Exercise text –
^^^^

Since the inhibition of collagenase activities dramatically increased osteoclast size in vitro, the effect of Ro 32-3555 on bone tissues was further tested. Collagen sponges soaked in PBS, Ro compound, or LPS were inserted onto mouse calvariae to induce osteoclastogenesis in vivo. LPS served as a positive control since it is known to potently stimulate osteoclastogenesis in vitro and induce significant bone resorption in mouse calvariae [24,25]. Tissue sections were stained for TRAP activity and analyzed for osteoclast number and size. As shown in Figure 3A, administration of LPS dramatically increased the number of TRAP stained cells with concomitant appearance of significantly larger osteoclasts compared with control. Notably, the addition of Ro 32-3555 seemed to exert no effect on the number of TRAP-positive osteoclasts. However, the existence of conspicuously larger osteoclasts was observed in bone tissues after treatment with Ro compound. Histomorphometry analyses further confirmed significantly increased osteoclast number in LPS-treated calvariae, while no such effect was detected when tissues were treated with Ro 32-3555 (Figure 3B, left panel). However, both LPS- and Ro compound-treated tissues exhibited significantly higher osteoclast perimeter per osteoclast (OC pm/N. OC), suggesting distinctively larger osteoclasts in these specimens (Figure 3B, right panel). To estimate the osteoclast activities in these samples, eroded surface per bone surface (ES/BS) was measured (Figure 3C). While LPS dramatically increased the eroded surface, Ro 32-3555 did not enhance bone resorption to a statistically significant level, although the mean ES/BS was more than twice larger compared with control samples.

^^^^

Given data –
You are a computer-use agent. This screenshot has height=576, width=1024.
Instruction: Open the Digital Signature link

^^^^

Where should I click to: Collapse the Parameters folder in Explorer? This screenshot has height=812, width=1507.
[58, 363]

^^^^

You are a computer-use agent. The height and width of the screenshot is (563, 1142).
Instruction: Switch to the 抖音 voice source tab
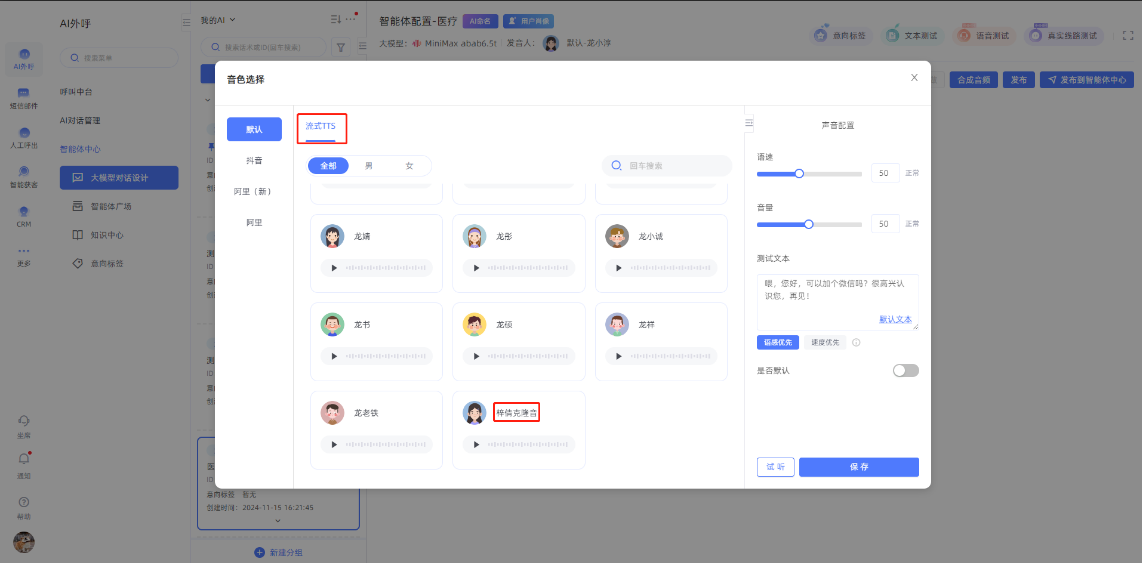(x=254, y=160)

^^^^

Can you return the whole text on Ro 32-3555 and osteoclasts in mouse calvariae, word for word?

Since the inhibition of collagenase activities dramatically increased osteoclast size in vitro, the effect of Ro 32-3555 on bone tissues was further tested. Collagen sponges soaked in PBS, Ro compound, or LPS were inserted onto mouse calvariae to induce osteoclastogenesis in vivo. LPS served as a positive control since it is known to potently stimulate osteoclastogenesis in vitro and induce significant bone resorption in mouse calvariae [24,25]. Tissue sections were stained for TRAP activity and analyzed for osteoclast number and size. As shown in Figure 3A, administration of LPS dramatically increased the number of TRAP stained cells with concomitant appearance of significantly larger osteoclasts compared with control. Notably, the addition of Ro 32-3555 seemed to exert no effect on the number of TRAP-positive osteoclasts. However, the existence of conspicuously larger osteoclasts was observed in bone tissues after treatment with Ro compound. Histomorphometry analyses further confirmed significantly increased osteoclast number in LPS-treated calvariae, while no such effect was detected when tissues were treated with Ro 32-3555 (Figure 3B, left panel). However, both LPS- and Ro compound-treated tissues exhibited significantly higher osteoclast perimeter per osteoclast (OC pm/N. OC), suggesting distinctively larger osteoclasts in these specimens (Figure 3B, right panel). To estimate the osteoclast activities in these samples, eroded surface per bone surface (ES/BS) was measured (Figure 3C). While LPS dramatically increased the eroded surface, Ro 32-3555 did not enhance bone resorption to a statistically significant level, although the mean ES/BS was more than twice larger compared with control samples.